--- START ---

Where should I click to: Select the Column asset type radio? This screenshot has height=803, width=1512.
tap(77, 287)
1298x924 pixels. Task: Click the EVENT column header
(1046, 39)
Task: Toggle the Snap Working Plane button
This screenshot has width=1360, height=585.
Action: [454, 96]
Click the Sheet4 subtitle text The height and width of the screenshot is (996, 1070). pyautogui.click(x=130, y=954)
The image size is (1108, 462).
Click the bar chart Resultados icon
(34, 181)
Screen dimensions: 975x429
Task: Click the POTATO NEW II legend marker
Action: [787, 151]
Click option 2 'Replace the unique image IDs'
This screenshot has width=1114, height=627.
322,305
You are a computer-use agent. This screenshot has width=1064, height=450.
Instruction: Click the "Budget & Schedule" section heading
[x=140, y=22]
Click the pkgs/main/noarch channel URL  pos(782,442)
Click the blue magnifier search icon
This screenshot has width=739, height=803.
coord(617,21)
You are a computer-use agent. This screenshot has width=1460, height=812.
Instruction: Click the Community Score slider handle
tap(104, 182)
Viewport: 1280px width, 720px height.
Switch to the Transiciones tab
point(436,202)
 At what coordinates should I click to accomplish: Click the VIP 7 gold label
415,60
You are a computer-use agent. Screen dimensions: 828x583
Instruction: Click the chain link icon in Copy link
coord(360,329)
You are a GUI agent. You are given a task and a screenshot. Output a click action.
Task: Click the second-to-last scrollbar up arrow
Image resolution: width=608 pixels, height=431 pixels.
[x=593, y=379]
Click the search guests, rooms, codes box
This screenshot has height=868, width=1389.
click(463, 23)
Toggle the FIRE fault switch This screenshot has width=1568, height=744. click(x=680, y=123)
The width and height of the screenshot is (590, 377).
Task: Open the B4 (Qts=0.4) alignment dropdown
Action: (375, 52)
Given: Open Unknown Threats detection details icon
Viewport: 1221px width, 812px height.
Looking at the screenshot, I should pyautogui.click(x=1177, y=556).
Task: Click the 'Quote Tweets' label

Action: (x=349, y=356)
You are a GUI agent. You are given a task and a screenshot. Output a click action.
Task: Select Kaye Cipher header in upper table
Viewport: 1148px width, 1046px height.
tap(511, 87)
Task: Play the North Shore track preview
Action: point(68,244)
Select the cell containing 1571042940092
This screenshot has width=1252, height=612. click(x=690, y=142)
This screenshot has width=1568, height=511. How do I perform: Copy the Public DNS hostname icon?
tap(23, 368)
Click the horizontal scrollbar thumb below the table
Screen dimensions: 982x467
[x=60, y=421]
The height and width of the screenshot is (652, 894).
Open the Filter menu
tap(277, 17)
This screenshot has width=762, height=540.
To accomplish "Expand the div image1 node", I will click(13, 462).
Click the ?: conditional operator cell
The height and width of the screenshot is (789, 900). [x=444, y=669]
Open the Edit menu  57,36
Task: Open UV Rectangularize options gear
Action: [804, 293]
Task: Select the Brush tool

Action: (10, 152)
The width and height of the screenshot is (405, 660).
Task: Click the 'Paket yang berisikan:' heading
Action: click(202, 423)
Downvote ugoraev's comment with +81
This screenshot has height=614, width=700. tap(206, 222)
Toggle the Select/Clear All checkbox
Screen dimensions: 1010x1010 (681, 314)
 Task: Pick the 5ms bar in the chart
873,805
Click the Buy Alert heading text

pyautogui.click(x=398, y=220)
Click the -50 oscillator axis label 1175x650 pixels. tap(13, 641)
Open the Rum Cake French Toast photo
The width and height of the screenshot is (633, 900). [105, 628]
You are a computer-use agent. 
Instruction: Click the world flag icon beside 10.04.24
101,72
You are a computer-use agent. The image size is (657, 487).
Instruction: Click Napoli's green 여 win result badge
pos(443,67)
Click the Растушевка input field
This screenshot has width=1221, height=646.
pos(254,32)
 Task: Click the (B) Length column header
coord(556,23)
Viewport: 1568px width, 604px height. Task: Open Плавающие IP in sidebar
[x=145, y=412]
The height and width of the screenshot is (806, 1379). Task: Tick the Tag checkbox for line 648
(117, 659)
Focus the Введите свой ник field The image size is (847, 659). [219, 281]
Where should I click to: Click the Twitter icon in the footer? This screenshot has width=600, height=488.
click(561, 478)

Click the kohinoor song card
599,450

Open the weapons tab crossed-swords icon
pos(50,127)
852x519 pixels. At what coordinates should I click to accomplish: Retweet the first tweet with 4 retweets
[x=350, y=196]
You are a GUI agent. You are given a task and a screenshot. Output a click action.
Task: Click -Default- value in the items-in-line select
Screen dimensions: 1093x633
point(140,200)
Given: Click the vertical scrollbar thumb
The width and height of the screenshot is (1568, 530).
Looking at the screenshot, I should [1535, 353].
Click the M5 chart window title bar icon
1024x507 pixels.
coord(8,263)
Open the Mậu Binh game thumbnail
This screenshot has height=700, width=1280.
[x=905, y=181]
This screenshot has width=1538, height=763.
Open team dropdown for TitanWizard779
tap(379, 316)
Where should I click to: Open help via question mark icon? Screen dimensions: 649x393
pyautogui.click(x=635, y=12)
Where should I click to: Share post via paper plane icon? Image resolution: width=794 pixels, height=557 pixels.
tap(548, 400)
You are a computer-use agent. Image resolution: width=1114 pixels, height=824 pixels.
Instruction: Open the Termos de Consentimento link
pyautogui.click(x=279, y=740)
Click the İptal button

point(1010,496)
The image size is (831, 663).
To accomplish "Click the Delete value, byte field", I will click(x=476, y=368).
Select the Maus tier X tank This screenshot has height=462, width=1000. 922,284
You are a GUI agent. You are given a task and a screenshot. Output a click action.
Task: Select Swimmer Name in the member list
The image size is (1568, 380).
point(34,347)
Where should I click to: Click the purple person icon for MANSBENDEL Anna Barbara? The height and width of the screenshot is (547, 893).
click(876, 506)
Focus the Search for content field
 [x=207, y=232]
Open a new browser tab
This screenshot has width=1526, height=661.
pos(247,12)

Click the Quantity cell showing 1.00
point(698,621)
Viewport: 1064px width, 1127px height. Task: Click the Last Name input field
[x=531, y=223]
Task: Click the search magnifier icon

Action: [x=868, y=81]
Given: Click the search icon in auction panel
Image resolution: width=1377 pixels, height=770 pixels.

--- END ---

**REQUIRED ACTION:**
Now copy each line of the entries that mentions "scrollbar".

**SOLUTION:**
Task: Click the second-to-last scrollbar up arrow
Click the horizontal scrollbar thumb below the table
Given: Click the vertical scrollbar thumb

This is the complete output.